JS Shim: `babel-plugin-react-compiler-rust`

Package Structure

compiler/packages/babel-plugin-react-compiler-rust/
    package.json
    tsconfig.json
    src/
        index.ts          # Babel plugin entry point (main export)
        BabelPlugin.ts    # Program visitor, pre-filter, bridge call
        prefilter.ts      # Name-based React function detection
        bridge.ts         # NAPI invocation, JSON serialization
        scope.ts          # Babel scope → ScopeInfo extraction (from rust-port-0002)
        options.ts        # Option resolution (pre-resolve JS-only options)

`BabelPlugin.ts` — Babel Plugin Entry Point

import type * as BabelCore from '@babel/core';
import {hasReactLikeFunctions} from './prefilter';
import {compileWithRust} from './bridge';
import {extractScopeInfo} from './scope';
import {resolveOptions, type PluginOptions} from './options';

export default function BabelPluginReactCompilerRust(
    _babel: typeof BabelCore,
): BabelCore.PluginObj {
    return {
        name: 'react-compiler-rust',
        visitor: {
            Program: {
                enter(prog, pass): void {
                    const filename = pass.filename ?? null;

                    // Step 1: Resolve options (pre-resolve JS-only values)

(Item coordinate data)

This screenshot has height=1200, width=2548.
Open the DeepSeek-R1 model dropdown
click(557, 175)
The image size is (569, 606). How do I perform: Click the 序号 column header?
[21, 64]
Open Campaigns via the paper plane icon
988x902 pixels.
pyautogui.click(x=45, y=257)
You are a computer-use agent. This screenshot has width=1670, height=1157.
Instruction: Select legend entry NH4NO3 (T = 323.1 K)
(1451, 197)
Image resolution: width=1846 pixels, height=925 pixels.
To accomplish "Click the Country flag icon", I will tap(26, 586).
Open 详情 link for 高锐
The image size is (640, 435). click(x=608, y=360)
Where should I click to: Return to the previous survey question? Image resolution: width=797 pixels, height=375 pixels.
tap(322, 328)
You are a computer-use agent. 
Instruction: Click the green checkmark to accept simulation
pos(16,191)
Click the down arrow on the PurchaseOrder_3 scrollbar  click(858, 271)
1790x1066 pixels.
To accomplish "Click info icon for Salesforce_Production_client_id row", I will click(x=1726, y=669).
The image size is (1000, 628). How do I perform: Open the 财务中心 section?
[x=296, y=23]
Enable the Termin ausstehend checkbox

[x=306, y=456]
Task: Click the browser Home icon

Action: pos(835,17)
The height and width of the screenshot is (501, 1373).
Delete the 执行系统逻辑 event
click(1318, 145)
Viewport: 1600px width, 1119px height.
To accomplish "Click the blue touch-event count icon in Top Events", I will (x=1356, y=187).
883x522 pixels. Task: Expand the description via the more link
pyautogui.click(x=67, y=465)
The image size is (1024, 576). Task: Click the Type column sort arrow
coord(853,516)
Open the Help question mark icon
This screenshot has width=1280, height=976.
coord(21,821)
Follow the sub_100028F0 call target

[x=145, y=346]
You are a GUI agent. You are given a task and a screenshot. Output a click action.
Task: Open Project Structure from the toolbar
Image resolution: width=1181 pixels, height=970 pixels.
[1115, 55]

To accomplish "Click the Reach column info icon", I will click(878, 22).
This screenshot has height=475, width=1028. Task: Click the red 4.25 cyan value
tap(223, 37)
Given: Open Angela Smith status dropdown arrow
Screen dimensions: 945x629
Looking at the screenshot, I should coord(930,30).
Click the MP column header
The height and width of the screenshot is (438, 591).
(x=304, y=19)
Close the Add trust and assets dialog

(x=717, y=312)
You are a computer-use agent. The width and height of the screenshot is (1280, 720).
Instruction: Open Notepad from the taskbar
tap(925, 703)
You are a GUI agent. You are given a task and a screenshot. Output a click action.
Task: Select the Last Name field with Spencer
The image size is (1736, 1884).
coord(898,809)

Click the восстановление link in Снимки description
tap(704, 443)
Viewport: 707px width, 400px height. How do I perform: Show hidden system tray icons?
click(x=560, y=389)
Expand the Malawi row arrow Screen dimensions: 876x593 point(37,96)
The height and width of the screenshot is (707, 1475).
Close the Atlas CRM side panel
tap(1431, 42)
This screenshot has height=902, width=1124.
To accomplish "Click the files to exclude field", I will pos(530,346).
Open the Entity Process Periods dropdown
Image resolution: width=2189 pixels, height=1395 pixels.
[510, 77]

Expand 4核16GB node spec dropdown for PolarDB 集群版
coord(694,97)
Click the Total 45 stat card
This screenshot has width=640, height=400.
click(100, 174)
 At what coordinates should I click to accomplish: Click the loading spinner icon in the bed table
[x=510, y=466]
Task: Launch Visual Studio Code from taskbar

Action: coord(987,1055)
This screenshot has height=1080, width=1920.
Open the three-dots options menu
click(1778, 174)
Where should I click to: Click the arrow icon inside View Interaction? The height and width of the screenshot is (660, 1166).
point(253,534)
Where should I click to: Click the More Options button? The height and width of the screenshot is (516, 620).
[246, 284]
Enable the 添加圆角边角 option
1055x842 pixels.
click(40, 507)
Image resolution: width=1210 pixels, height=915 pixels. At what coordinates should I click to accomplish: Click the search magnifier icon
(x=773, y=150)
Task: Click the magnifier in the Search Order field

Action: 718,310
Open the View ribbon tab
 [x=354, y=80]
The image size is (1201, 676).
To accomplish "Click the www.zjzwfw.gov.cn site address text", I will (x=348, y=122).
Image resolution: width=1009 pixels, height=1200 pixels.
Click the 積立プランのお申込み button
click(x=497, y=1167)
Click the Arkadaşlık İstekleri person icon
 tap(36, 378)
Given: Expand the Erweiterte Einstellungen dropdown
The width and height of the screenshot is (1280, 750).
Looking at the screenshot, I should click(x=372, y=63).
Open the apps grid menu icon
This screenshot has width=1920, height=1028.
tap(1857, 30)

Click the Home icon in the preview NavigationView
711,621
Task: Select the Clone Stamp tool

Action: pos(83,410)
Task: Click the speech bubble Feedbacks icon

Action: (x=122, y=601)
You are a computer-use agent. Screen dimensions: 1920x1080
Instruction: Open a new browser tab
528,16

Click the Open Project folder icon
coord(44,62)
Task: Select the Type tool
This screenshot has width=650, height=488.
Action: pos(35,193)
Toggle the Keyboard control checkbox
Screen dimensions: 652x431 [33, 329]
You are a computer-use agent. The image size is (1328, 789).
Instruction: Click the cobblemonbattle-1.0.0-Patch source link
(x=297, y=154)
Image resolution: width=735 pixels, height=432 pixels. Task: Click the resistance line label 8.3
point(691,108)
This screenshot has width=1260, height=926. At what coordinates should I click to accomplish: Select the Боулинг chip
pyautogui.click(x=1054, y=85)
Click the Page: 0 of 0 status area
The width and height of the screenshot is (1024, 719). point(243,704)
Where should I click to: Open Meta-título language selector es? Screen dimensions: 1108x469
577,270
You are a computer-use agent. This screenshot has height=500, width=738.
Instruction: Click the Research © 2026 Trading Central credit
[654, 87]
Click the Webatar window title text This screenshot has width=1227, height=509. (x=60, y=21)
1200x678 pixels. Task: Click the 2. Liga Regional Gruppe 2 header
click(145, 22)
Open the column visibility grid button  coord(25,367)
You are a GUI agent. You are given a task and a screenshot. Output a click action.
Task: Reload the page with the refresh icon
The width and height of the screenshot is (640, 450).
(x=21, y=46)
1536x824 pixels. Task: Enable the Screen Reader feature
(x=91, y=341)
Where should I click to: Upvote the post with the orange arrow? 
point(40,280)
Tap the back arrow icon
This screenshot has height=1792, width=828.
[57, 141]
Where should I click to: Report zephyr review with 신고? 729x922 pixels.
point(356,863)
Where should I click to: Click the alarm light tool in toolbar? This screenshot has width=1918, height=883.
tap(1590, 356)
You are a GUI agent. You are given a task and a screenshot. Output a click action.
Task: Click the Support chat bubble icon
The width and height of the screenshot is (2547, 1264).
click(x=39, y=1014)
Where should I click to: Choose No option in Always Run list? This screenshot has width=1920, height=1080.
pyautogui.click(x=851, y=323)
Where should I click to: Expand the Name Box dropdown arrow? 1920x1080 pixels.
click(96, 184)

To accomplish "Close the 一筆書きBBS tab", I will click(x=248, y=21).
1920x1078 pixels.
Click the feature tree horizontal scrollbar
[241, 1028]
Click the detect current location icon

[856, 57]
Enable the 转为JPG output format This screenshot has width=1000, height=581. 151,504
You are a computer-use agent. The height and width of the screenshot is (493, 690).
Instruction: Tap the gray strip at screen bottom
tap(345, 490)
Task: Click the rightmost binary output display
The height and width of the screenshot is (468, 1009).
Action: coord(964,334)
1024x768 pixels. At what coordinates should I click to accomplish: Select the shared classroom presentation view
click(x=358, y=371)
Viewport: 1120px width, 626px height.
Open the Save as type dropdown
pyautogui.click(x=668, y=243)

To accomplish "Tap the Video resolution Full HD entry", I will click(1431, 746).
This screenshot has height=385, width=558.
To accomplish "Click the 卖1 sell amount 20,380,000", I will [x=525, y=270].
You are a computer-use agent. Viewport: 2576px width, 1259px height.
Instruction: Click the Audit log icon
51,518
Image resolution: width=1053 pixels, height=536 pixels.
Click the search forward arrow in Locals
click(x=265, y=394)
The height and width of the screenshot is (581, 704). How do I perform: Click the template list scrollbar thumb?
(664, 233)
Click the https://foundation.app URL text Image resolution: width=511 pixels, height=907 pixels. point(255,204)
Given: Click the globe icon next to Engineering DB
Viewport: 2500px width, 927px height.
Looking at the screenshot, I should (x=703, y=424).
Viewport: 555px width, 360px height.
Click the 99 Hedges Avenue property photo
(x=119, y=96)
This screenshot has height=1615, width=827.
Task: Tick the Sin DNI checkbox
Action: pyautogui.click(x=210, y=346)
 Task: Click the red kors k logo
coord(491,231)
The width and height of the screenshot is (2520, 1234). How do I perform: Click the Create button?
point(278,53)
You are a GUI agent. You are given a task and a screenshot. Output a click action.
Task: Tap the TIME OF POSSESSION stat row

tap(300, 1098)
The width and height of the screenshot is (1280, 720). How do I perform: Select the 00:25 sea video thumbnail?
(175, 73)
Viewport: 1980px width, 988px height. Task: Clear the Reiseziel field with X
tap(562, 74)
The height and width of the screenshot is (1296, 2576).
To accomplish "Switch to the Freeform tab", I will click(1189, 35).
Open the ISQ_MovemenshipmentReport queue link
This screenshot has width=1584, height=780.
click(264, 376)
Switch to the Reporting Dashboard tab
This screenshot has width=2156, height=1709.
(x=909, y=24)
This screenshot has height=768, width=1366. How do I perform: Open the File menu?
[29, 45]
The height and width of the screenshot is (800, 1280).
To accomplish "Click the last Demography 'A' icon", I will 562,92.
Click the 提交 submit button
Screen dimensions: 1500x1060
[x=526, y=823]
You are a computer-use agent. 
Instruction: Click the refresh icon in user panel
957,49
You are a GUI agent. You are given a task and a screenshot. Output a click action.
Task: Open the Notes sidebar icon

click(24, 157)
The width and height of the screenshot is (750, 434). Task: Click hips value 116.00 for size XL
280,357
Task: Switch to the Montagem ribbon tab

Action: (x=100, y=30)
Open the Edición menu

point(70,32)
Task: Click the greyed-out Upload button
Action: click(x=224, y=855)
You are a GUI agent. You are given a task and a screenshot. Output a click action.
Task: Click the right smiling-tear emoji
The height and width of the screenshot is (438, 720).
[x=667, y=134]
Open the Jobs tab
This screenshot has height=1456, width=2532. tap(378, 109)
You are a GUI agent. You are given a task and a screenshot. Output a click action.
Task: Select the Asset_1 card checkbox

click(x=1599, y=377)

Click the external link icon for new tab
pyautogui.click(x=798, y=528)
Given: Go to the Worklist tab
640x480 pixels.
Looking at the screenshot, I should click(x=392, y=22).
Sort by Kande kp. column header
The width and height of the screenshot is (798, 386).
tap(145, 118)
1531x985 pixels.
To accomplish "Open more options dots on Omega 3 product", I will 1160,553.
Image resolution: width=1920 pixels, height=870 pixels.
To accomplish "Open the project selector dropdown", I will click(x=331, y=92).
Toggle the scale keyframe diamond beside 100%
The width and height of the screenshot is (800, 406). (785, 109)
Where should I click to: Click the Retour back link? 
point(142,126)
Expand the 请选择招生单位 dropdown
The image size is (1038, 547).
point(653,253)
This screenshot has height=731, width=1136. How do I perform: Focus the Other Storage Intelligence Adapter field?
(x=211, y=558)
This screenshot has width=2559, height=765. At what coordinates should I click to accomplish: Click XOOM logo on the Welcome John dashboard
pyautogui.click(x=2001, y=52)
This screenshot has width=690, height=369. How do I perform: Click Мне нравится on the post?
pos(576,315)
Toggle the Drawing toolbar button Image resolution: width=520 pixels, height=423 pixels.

> _Tasks to complete_:
1 > Using the plugin excerpt, decide whether each statement below agrees with it. For each, answer yes or no and quote the words that decide it.
(a) The file prefilter.ts performs name-based React function detection.
(b) The plugin object returned by BabelPluginReactCompilerRust has the name 'react-compiler'.
(c) The file bridge.ts handles option resolution.
2 > In the plugin excerpt, from which module does BabelPlugin.ts import compileWithRust?

> _Outputs_:
1 >
(a) Yes: "prefilter.ts      # Name-based React function detection"
(b) No: "name: 'react-compiler-rust',"
(c) No: "bridge.ts         # NAPI invocation, JSON serialization"

2 > './bridge'